Coconut is a popular health-promoting and versatile medicinal food that provides a variety of benefits, including boosting heart health, reducing stress, and preventing brain diseases like Alzheimer’s. Now, recent research suggests that coconut, specifically coconut oil, has antifungal properties as well.
A study published in the American Society of Microbiology’s journal mSphere found that coconut oil can control the overgrowth of Candida albicans, a type of pathogenic yeast, in mice. This suggests that coconut oil can be used as an alternative to antifungal drugs to reduce the risk of contracting infections caused by this pathogen.

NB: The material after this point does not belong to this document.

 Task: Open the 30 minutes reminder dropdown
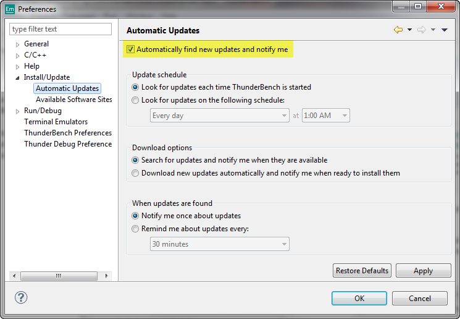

A safe, dietary alternative
C. albicans is one of the most common human fungal pathogens. In most cases, this pathogen is a harmless organism that colonizes the skin and gastrointestinal tract. The population of C. albicans is generally regulated by the immune system and antifungal drug use. However, the study points out that a compromise in the immune system can cause this fungus to spread from the gastrointestinal tract to other parts of the body, causing infections with a mortality rate of 49 percent. This fungal spread can also cause a systemic infection called invasive candidiasis, which is one of the most common blood infections in the United States.
Antifungal drugs can be used to prevent C. albicans from spreading to the bloodstream. But too much use of these drugs can lead to developing drug-resistant strains of this fungal pathogen, making natural alternatives safer and more appealing to use.
Researchers from Tufts University investigated the effects of dietary intervention on the gastrointestinal colonization of C. albicans in mice. They compared the effects of three different dietary fats on the number of fungal pathogens: beef tallow, coconut oil, and soybean oil. They also established a control group with mice fed with a standard diet.
Their results show that a diet rich in coconut oil can reduce the number of C. albicans in the gut compared to beef tallow- or soybean-rich diets. They observed that colonization was significantly lower in the feces of mice fed with coconut oil compared to the other two dietary fats. There was also no noteworthy differences in colonization between beef tallow and soybean diets.
The researchers also tested the results of a diet rich in both beef tallow and coconut oil. They observed that coconut oil alone, or a combination of both fats, can reduce the number of pathogens in the mice’s guts by a significant margin.
“Coconut oil even reduced fungal colonization when mice were switched from beef tallow to coconut oil, or when mice were fed both beef tallow and coconut oil at the same time. These findings suggest that adding coconut oil to a patient’s existing diet might control the growth of C. albicans in the gut, and possibly decrease the risk of fungal infections caused by C. albicans,” said co-author Carol Kumamoto, a microbiologist at the Tufts University School of Medicine.
The researchers also suggested that their study paves the way in understanding how to reduce the risk of life-threatening yeast infections through the use of a specific type of fat.
“We want to give clinicians a treatment option that might limit the need for antifungal drugs. If we can use coconut oil as a safe, dietary alternative, we could decrease the amount of antifungal drugs used, reserving antifungal drugs for critical situations,” said first author Kearney Gunsalus.
The researchers emphasized the need to take the next step in research to determine if their findings could be replicated in humans. Future research is necessary to identify the minimum effective dosage of coconut oil.